**Material to process:**
....

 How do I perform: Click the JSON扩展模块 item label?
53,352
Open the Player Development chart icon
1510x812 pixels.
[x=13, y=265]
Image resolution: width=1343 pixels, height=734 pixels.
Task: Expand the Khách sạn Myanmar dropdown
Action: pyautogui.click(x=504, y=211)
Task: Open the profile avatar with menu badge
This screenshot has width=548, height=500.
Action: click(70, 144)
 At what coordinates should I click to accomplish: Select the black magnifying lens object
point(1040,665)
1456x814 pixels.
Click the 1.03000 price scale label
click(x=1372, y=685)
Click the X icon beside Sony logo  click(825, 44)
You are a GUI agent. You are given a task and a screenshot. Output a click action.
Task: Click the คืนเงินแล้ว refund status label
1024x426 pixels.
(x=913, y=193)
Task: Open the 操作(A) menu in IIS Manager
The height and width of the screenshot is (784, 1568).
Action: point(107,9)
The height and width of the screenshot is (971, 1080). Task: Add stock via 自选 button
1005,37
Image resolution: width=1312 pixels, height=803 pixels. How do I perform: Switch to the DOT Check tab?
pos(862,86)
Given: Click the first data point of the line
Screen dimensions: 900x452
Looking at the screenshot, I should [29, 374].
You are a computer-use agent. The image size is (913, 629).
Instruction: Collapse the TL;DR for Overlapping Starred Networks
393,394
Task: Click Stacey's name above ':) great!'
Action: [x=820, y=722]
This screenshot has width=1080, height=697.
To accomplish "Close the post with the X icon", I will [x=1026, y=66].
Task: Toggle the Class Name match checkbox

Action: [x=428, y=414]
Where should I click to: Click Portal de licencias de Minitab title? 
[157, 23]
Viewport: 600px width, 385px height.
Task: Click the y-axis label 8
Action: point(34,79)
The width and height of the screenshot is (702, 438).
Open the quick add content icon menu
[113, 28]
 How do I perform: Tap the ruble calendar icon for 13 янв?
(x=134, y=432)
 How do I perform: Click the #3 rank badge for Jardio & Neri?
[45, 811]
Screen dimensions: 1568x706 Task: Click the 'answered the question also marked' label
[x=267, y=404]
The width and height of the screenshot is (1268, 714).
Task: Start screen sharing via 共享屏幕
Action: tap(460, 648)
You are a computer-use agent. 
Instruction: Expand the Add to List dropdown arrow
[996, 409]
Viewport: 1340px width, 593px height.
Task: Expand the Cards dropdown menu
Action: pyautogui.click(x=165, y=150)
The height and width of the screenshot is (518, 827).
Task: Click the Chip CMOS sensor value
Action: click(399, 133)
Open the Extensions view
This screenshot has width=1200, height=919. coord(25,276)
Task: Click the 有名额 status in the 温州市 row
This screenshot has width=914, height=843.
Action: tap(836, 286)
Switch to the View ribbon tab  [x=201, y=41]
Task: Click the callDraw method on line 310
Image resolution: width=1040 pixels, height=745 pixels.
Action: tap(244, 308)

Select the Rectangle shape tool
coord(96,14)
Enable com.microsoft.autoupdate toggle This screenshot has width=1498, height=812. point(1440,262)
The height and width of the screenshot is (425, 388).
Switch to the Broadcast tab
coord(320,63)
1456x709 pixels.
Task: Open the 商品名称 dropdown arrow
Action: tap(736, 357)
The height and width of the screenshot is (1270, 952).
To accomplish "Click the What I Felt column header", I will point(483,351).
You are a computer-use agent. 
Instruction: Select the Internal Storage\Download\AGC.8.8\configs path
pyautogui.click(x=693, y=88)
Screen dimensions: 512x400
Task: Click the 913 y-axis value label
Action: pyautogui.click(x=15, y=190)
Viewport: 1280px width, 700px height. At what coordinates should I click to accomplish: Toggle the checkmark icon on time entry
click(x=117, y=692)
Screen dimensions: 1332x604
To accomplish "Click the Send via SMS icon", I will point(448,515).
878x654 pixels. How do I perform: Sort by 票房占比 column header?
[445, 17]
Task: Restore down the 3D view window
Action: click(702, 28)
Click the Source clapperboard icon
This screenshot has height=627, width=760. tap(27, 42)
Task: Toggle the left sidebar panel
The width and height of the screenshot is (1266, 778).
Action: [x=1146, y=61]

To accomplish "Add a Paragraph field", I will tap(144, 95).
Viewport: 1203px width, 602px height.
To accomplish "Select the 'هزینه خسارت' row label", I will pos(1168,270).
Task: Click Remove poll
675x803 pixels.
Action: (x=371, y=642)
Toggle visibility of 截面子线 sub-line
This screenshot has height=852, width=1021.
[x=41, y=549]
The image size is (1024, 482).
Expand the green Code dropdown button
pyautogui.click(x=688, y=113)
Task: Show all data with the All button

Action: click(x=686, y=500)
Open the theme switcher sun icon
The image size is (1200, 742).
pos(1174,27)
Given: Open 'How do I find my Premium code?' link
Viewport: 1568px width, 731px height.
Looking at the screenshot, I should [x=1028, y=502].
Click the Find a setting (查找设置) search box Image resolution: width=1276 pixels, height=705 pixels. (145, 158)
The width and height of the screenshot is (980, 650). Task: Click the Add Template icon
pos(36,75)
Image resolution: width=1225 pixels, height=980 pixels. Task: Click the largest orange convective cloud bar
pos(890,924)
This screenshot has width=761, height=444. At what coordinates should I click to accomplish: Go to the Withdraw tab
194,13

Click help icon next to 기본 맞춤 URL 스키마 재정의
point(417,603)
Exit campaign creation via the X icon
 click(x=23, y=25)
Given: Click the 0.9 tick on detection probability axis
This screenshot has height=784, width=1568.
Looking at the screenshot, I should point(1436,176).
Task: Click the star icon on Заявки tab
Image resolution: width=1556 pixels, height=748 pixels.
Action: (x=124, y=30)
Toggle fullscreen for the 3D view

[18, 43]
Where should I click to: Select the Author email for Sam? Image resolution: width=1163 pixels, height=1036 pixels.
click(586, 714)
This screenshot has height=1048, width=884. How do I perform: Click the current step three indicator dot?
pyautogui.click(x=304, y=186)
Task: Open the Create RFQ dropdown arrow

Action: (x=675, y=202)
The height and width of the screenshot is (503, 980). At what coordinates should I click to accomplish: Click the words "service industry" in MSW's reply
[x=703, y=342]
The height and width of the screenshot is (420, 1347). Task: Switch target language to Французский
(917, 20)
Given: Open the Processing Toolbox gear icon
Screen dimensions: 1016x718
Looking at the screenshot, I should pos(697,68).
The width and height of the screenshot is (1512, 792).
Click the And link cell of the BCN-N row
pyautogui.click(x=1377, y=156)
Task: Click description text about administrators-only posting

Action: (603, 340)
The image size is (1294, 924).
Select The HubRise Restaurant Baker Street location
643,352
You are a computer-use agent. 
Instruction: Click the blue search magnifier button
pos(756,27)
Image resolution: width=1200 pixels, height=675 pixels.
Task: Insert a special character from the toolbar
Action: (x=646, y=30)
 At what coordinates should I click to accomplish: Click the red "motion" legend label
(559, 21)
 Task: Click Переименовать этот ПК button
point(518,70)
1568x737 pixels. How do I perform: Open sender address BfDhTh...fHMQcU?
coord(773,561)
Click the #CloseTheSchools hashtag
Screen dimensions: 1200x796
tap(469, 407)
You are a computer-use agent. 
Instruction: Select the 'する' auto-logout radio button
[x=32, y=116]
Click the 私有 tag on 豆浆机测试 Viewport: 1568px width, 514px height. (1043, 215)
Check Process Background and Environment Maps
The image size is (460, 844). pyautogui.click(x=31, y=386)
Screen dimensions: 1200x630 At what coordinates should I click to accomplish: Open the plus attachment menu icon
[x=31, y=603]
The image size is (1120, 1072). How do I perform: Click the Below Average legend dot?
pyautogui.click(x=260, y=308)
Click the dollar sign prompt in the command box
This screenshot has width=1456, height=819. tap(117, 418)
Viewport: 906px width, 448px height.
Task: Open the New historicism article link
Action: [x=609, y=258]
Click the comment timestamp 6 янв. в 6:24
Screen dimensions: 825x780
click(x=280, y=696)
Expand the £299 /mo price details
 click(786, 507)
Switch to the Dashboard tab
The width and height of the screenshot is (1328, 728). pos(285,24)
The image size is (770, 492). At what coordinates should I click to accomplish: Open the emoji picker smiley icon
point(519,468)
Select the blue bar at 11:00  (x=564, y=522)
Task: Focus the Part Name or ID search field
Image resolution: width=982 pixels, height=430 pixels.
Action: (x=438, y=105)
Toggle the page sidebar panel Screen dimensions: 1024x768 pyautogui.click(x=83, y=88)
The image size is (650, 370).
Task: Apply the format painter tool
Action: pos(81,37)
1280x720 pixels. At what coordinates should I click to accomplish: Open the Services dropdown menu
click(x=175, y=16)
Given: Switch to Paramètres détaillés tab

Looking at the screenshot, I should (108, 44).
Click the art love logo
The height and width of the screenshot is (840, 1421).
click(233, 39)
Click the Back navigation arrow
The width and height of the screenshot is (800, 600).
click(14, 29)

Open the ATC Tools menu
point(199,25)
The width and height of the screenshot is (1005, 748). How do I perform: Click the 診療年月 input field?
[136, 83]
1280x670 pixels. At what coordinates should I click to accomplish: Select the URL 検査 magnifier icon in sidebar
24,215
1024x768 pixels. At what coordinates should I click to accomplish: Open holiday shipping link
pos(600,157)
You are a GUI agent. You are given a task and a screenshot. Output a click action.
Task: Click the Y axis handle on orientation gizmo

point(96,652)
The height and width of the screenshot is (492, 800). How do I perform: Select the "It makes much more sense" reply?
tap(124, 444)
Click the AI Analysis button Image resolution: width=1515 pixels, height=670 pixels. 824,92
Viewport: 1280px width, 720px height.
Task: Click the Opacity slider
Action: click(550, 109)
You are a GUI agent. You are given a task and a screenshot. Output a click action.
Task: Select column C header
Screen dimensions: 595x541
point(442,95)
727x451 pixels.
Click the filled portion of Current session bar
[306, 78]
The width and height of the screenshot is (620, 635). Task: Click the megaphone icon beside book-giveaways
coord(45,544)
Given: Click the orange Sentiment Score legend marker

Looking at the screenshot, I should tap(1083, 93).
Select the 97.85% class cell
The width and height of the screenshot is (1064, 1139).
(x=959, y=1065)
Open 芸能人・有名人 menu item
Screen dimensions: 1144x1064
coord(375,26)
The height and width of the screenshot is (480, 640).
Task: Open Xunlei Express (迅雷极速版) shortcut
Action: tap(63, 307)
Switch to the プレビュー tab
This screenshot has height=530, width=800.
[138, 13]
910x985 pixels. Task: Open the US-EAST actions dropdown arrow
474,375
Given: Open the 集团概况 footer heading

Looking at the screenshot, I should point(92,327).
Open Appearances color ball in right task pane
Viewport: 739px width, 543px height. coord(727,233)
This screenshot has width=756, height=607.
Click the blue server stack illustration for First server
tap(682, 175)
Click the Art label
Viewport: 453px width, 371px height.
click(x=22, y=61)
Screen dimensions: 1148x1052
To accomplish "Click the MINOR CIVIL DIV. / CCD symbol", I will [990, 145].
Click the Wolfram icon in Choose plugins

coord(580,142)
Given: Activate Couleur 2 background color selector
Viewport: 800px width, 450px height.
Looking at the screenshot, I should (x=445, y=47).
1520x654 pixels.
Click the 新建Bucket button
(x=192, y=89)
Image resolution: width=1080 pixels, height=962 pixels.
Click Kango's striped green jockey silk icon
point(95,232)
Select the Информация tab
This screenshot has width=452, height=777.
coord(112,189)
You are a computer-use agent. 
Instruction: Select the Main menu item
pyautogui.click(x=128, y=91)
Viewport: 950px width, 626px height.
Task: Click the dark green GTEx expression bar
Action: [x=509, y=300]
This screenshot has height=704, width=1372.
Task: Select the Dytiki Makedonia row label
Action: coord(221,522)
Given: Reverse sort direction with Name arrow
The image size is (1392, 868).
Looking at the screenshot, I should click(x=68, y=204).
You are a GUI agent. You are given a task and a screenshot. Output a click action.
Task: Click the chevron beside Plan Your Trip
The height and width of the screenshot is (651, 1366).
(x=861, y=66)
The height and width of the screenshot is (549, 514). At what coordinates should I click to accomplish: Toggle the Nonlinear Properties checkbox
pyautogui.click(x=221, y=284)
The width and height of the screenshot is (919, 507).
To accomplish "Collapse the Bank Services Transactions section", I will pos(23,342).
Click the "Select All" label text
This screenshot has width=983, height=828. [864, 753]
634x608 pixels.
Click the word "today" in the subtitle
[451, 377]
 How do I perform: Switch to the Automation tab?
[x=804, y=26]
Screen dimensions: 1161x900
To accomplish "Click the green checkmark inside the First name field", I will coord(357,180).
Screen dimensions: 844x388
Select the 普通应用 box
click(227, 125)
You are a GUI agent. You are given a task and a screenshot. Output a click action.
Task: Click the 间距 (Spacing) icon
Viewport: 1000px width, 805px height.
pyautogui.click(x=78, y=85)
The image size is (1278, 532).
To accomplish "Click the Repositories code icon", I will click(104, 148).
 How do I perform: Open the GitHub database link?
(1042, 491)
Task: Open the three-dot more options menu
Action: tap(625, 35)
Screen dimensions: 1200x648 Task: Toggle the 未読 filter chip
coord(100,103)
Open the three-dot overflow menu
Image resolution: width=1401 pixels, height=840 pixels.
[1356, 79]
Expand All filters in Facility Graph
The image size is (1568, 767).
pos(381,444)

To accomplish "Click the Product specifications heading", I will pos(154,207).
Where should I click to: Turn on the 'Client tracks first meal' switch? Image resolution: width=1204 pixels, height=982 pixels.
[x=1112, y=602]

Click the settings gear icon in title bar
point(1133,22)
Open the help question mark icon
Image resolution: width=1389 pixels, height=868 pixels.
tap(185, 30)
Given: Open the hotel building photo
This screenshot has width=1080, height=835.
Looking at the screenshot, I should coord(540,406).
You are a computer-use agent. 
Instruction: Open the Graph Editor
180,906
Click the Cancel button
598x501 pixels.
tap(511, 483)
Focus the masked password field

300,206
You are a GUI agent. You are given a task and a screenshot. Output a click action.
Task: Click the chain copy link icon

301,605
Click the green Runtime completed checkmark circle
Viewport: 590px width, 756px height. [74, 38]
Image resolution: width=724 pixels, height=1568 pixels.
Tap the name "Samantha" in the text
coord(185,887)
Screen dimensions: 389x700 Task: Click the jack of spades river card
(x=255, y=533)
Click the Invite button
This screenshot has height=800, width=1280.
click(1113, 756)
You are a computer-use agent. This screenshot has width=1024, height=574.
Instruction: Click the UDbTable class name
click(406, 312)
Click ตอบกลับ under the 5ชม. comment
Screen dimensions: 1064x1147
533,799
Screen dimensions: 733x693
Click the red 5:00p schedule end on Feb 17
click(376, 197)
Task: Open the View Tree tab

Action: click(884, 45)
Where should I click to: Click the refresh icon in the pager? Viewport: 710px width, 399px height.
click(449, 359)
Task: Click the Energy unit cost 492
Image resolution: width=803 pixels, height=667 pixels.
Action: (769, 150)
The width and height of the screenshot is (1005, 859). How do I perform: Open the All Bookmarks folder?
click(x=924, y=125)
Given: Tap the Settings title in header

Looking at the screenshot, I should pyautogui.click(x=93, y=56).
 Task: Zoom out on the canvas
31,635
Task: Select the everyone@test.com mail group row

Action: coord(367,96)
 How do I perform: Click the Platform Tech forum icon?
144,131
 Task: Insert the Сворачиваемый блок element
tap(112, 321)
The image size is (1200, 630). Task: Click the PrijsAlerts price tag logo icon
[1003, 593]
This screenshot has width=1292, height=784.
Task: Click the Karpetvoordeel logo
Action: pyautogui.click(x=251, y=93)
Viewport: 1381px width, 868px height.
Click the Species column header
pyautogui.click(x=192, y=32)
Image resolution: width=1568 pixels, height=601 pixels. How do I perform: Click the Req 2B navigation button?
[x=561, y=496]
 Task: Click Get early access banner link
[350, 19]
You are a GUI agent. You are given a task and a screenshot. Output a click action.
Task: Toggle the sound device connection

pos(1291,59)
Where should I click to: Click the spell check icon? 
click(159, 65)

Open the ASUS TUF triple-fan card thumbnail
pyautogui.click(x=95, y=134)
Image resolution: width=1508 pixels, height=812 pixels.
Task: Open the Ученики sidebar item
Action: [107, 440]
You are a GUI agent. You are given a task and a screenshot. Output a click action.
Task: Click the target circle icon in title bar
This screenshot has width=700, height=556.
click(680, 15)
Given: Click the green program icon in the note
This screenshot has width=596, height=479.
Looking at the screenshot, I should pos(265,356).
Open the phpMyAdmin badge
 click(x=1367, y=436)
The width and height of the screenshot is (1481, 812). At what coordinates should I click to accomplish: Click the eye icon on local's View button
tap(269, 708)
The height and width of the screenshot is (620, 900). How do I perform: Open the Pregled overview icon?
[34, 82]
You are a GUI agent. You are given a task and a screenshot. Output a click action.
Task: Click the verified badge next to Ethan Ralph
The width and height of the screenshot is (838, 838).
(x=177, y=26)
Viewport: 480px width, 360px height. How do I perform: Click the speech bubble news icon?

....

**Goal of the exercise:**
Search the listing above for the string "will". Copy every line that contains it.

**Answer to this exercise:**
To accomplish "Close the post with the X icon", I will [x=1026, y=66].
To accomplish "Click the What I Felt column header", I will point(483,351).
To accomplish "Click the Send via SMS icon", I will point(448,515).
To accomplish "Add a Paragraph field", I will tap(144, 95).
To accomplish "Select the 'هزینه خسارت' row label", I will pos(1168,270).
To accomplish "Click the MINOR CIVIL DIV. / CCD symbol", I will [990, 145].
To accomplish "Collapse the Bank Services Transactions section", I will pos(23,342).
To accomplish "Click the green checkmark inside the First name field", I will coord(357,180).
To accomplish "Click the Repositories code icon", I will click(104, 148).
To accomplish "Click the Product specifications heading", I will pos(154,207).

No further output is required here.